For simplicity, I collect the files from pairs using Channel.fromFilePairs:

ch_input = Channel
    .fromFilePairs("*{.vcf.gz,.vcf.gz.tbi}")

This is where I got stuck. The closest I've got was by scrapping fromFilePairs and using groupTuple:

 ch_input = Channel
    .fromPath("*.vcf.gz*")
    .map {
       file ->
       def fmeta = ["id": "test"]
       value = file.extension == "gz" ? "vcf": "tbi"
       [value, file]
     }.groupTuple()
    
    println ch_input.view()   

Which gives:

[tbi, [/Users/einar/Coding/a.vcf.gz.tbi, /Users/einar/Coding/c.vcf.gz.tbi, /Users/einar/Coding/einar/b.vcf.gz.tbi]]
[vcf, [/Users/einar/Coding/b.vcf.gz, /Users/einar/Coding/a.vcf.gz, /Users/einar/Coding/c.vcf.gz]]

Which still is far away from what I'd like and more fragile because it relies on file extensions.

Channel.multiMap is close to what I want, however it generates multiple channels, while instead I need a single channel.

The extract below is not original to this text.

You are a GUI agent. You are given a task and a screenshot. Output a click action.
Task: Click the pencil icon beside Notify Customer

How can this be done properly?

EDIT:

This is another attempt, which gets what I want, however it looks kind of hacky and fragile to me:

ch_input = Channel
        .fromPath("*.vcf*")
        .map{
            file -> 
            [file.extension, file]
        }.groupTuple()
        .map {
         it ->
          def fmeta = ["id": "test"]
          [fmeta, it[1].flatten()]
         }.groupTuple()
         .map{
           it -> 
           [it[0], it[1][0], it[1][1]]
         }

    
    println ch_input.view()

Solution

  • To get what you want, you'd need the collect operator which gives you a value channel:

    Channel
        .fromFilePairs( '/path/to/files/*.vcf.gz{,.tbi}' )
        .collect { sample, indexed_vcf -> [ indexed_vcf ] }
        .map { 
            def fmeta = [ "id": "test" ]
    
            [ fmeta, it*.first(), it*.last() ] 
        } 
        .view()
    

    It's difficult to say without the details, but usually you don't need to separate out the index files from the actual VCF files. If this channel is to be used directly as process input, my preference would be to alter the input declaration so that I could use something like this instead:

    Channel
        .fromPath( '/path/to/files/*.vcf.gz{,.tbi}' )
        .collect()
        .map { 
            def fmeta = ["id": "test"]
    
            [ fmeta, it ]
        } 
        .view()